Adaptive SAR Imaging
and Its Impact on ATD/R
Image Exploitation



Stuart R. DeGraaf
Northrop Grumman Corporation
Electronic Sensors and Systems Division
P.O. Box 746, MS 1155
Baltimore, MD 21203

Abstract Conventional spotlight SAR imaging exploits the Fourier transform pair relationship between signal history and scene reflectivity, and therefore employs a weighted 2-D FFT to form a SAR image. Since SAR collection apertures are of finite size in wavenumber space, the spatial resolution afforded by Fourier imaging is inherently limited. Finite resolution leads to speckle or scintillation, which is caused by random constructive and destructive interference of independent unresolved scatterers. Modern spectral estimation (super resolution) techniques offer improved image resolution and contrast, and more importantly, reduced clutter speckle and target scintillation.
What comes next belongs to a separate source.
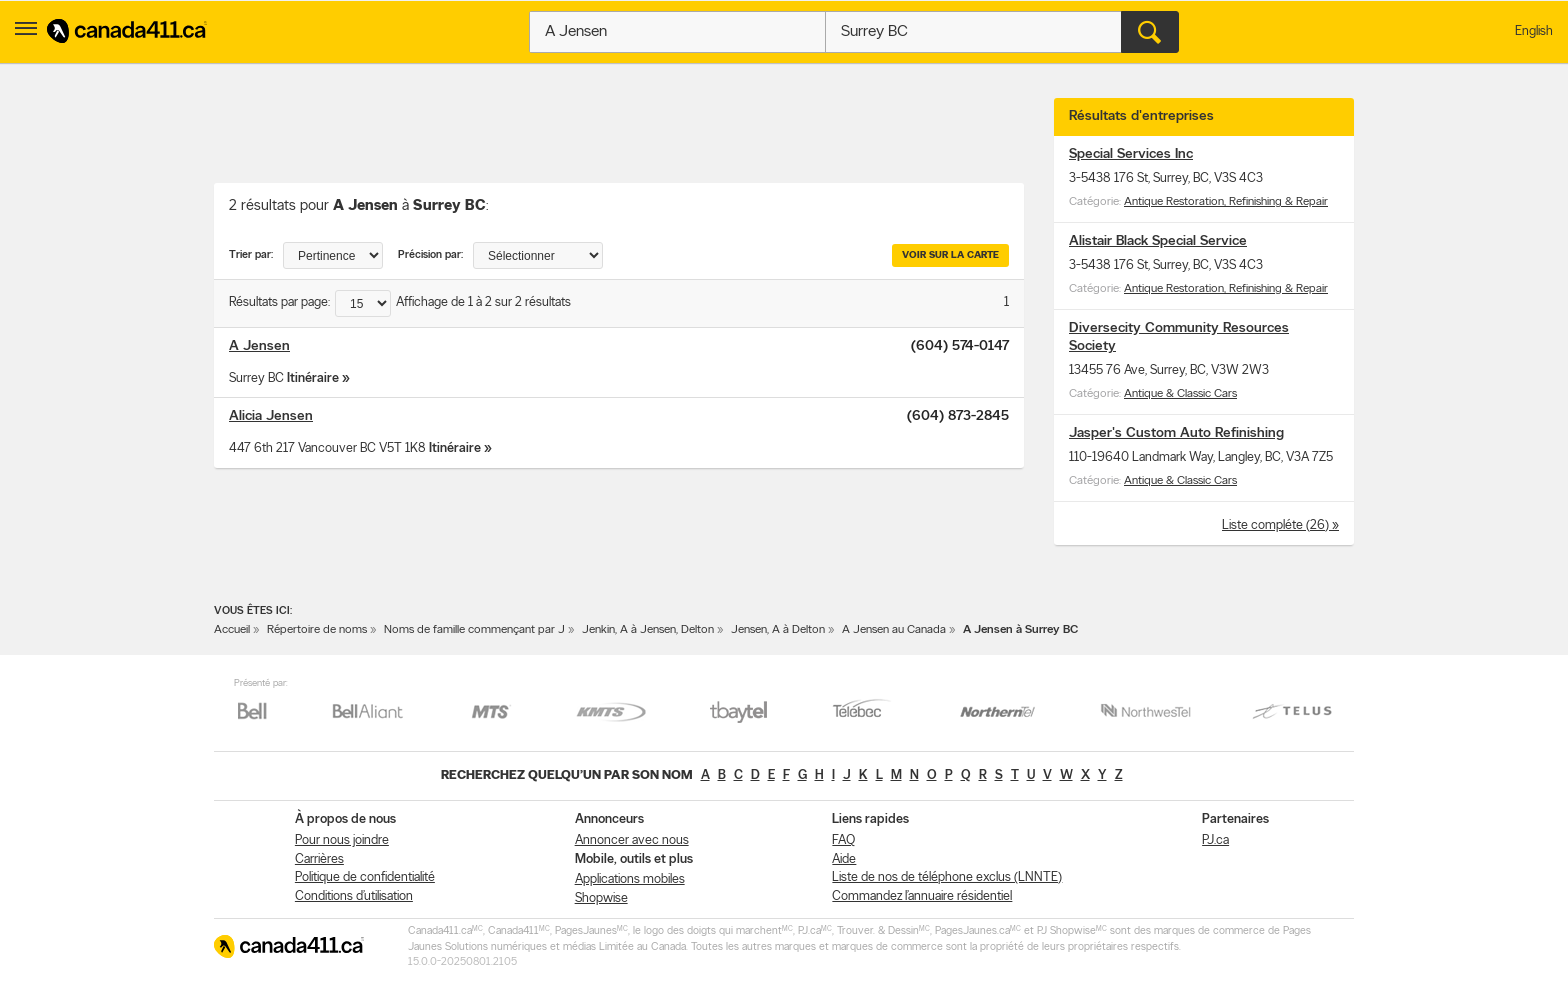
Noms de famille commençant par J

Ongoing research at Northrop Grumman has shown that two methods offer enormous benefits for SAR imaging and automatic target detection and recognition. The minimum variance method (MVM) and Pisarenko's method reduce target scintillation and clutter speckle through the signal history domain forward-backward subaperture averaging for covariance matrix estimation. MVM (and Pisarenko) make homogeneous clutter distributions appear more log-normal. As a result, MVM reduces the false alarm rate of a standard two-parameter CFAR screener by more than an order-of-magnitude and MVM imagery takes on a more "optical" appearance. Classical image processing tools, such as Laplacian sharpening filters, work better on MVM and Pisarenko imagery than on Fourier. Pisarenko's method reduces misclassification of military vehicles by roughly a factor of three, and may reduce the number of target templates required for target recognition. MVM improves image compressibility by an order-of-magnitude. MVM improves Bayesian SAR scene segmentation performance. Modern spectral estimation methods promise to improve dramatically all facets of SAR imaging and exploitation.

The presentation will review the rationale for MVM and Pisarenko imaging methods, show examples of adaptive SAR imagery, and illustrate our ATR results.